What a shame that a great state university like Arkansas would allow billionaire bullshit "research" to sully its good name!

NEPC has reviewed the recent charter school "research" study by Jay Greene and his team and found it severely lacking in most everything that research requires to be legitimate:

BOULDER, CO (August 19, 2014) A recent report from the University of Arkansas Department of Education Reform (DER) on charter school productivity asserts charter schools are more effective in producing achievement on standardized tests and are also less costly per pupil than traditional public schools. A new review released today finds the report’s claims suffer from multiple sources of invalidity, rendering the report useless.

Gene V Glass, Regents' Professor Emeritus at Arizona State University, reviewed The Productivity of Public Charter Schools for the Think Twice think tank review project of the National Education Policy Center (NEPC).

The report uses findings from the National Assessment of Educational Progress (NAEP) and “revenues received” to support its claim that charter schools spend less per pupil than traditional public schools and produce achievement as good as or superior to that of traditional public schools.

In his review, however, Glass points out that  the report inaccurately employs NAEP test results, and that its calculation of expenditures in charter and traditional public schools relies on questionable data. The report, meanwhile, also discounts the fact that demographic differences between the two sectors are highly correlated with NAEP performance. In short, Glass says, “The sector with the higher percentage of poor pupils scores lower on the NAEP test.”

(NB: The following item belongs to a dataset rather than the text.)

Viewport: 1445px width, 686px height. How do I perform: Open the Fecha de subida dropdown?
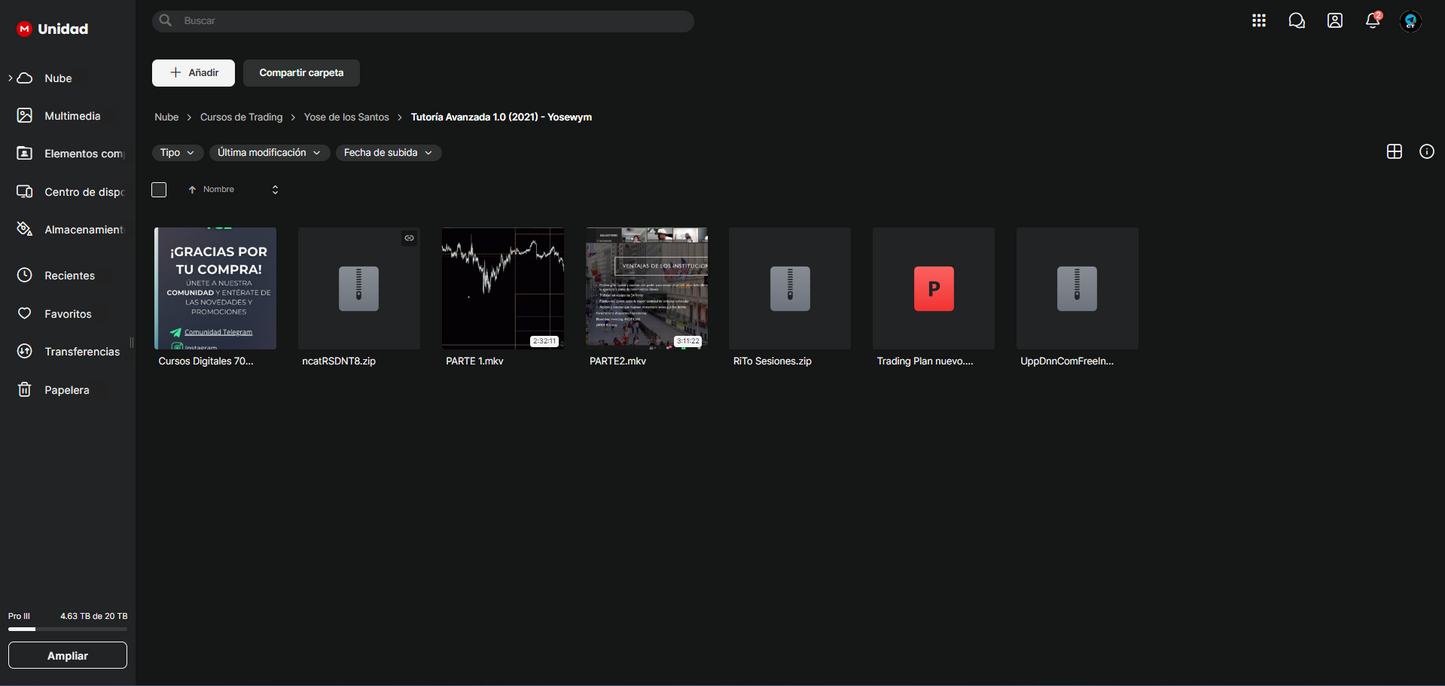pos(388,153)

Taken together, the report’s flaws leave readers with little evidence on which to base any valid conclusions, Glass concludes. He predicts, however, that despite its many shortcomings, charter school supporters will attempt to use the findings to advocate expanded funding for charter schools. In that respect, he writes, “The report continues a program of advocacy research that will be cited by supporters of the charter school movement.”